La cabane du recours aux forêts est un "lieu théorique" une "expérience de pensée", ou encore un "lieu psychique." Ce film documentaire interroge les notions de rébellion, d’expérience et de jeu, de critique ou d’utopie qu’ouvre l’idée même de la cabane.
La doctrine du recours aux forêts et de la cabane est antique comme le monde des hommes. Elle donne leurs grands thèmes aux contes et légendes avec les sorcières, les géants, les loups mangeurs d’hommes. On la retrouve dans l’essai, Walden ou la vie dans les bois, de l’américain Thoreau et dans Le traité du rebelle, de l’allemand Ernst Junger, tout comme dans les romans d’Arno Schmidt, du suédois Knut Hamsun, de l’italien Italo Calvino, et du beatnik, Kerouac. Et chez les Français ? Rien.
Qui croirait alors que ce thème s’incarne à profusion, en France, en ce début de 21e siècle ?
Car, même si l’antique forêt s’est transformée en domaine d’Etat et en domaine privé avec ses lois régissant la vie, des individus ont commencé et continuent à se perdre dans des endroits toujours reculés.
Pour quelle raison ?
La cabane est d’abord un savoir de l’enfance lié à son pouvoir de fabulation, magique, légère. L’excitation de l’enfant vient du pouvoir qu’il y découvre. L’enfant dans sa cabane joue, agit tout en se sachant dans l’illusion.
En va-t-il autrement des adultes ?
Non, probablement, beaucoup de personnes, pratiquant la cabane, se placent sous le signe de l’enfance et de sa proximité sensorielle avec les choses. Ses jeux peuvent émerger sous la forme de rêve éveillé, rêvasseries préparant ou non des passages à l’acte ; éventuellement, par le mécanisme de sublimation, ils peuvent s’intégrer au processus créateur de façon active (production de peinture, musique, littérature) ou passive (consommation de peinture, musique, littérature, d’émotions plastique ou dramatique). La cabane est de ce fait propice à la liberté, à l’imaginaire et à la création.

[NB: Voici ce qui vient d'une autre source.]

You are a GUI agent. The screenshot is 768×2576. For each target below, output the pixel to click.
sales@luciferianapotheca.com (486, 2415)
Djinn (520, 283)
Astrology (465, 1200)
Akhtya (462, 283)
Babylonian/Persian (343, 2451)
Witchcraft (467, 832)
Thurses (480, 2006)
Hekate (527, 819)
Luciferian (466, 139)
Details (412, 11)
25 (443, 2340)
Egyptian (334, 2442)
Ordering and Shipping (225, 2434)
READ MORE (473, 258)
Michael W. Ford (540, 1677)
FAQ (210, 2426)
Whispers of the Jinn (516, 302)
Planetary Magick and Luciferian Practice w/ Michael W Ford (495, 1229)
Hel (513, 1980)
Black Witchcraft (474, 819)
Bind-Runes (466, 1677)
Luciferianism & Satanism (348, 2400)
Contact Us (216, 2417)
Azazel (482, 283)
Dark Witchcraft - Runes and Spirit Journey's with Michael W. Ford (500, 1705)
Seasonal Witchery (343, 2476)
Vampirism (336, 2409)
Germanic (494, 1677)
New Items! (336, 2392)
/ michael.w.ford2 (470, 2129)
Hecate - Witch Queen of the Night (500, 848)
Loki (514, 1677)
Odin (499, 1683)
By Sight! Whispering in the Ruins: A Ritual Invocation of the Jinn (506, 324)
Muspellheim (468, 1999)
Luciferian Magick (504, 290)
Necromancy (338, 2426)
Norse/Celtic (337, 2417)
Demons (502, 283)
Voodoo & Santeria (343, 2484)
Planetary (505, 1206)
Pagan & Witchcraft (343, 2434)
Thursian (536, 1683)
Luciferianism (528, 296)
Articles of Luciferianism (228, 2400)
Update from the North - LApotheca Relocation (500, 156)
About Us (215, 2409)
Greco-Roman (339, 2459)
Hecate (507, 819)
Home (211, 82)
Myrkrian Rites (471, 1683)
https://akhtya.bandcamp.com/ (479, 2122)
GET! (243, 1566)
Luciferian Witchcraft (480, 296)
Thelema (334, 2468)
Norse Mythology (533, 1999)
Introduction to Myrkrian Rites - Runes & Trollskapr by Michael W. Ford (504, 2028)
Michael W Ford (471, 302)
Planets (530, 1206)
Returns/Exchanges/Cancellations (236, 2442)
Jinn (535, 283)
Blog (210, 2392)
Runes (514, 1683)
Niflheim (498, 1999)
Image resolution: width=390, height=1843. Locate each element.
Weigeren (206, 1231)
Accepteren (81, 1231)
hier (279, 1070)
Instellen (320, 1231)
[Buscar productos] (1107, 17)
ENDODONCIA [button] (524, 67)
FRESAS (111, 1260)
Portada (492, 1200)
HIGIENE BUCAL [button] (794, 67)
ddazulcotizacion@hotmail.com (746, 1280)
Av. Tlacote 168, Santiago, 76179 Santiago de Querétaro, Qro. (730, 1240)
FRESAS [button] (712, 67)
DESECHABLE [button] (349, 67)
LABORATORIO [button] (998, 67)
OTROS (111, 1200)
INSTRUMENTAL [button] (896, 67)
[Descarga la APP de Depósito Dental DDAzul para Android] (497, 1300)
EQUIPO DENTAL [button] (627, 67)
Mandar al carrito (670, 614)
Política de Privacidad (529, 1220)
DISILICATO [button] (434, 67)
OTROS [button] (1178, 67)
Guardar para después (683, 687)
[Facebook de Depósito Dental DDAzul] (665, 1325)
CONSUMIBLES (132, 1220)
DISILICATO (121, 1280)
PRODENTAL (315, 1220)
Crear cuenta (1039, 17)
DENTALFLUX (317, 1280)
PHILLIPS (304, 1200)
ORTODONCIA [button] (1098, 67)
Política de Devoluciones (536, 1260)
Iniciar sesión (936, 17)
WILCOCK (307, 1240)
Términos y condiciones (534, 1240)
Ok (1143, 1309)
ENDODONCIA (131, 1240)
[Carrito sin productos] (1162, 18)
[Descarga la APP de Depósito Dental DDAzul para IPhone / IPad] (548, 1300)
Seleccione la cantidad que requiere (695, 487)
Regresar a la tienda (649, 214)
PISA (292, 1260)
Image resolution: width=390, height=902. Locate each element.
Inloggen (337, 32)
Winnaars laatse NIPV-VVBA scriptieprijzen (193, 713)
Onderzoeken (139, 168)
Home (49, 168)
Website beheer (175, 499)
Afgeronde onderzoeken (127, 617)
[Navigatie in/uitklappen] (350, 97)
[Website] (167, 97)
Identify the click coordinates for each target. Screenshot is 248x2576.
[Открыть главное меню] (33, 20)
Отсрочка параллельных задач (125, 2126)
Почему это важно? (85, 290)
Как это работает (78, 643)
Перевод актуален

Mais la cabane peut aussi devenir une manière de vivre et un véritable recours. Elle marque souvent le passage entre une vie citadine et une nouvelle vie. Car la cabane est le premier abri que l’on peut se construire pour se protéger des éléments naturels. Aujourd’hui, beaucoup de ceux qui ont recours à la cabane des forêts ont été poussés dans des chemins sans voie, rejetés du monde, proscrits, condamnés, fugitifs. Pourtant, par ce fait étrange, ils se sont rencontrés eux-mêmes. Ayant développé le sens de la responsabilité individuelle, ils sont devenus les maîtres de leur destin grâce à une solidarité, rencontrée sur place, au contact d’une génération antérieure, sur place depuis les années 70, et qui les a menés vers le chemin de la liberté. Etre libre dans l’isolement absolu est-il une absurdité ?
Enfin, la cabane est par essence libertaire. Elle permet de refuser la législation, l’autorité et l’influence officielle et légale de notre monde et d’en créer un autre spontanément libre. Elle se propose de reconstruire la vie en commun sur la base de la volonté individuelle autonome. Elle est l’espace même de l’utopie. Les Rebelles rejettent la société moderne, qu’ils considèrent comme totalitaire. A l’inverse du Travailleur, ils refusent la nécessité et « combattent la technique qui mène le monde à sa perte ». Néanmoins, ils ne renoncent pas entièrement aux instruments modernes dont ils ont besoin pour préserver leur liberté. Mais les Rebelles peuvent se réfugier dans les forêts que tout homme porte en lui : l’art et la pensée.
Ce film documentaire interroge les notions de jeu et d’expérience sensorielle, d’autonomie, de réflexion ou d’utopie qu’ouvre l’idée même de la cabane.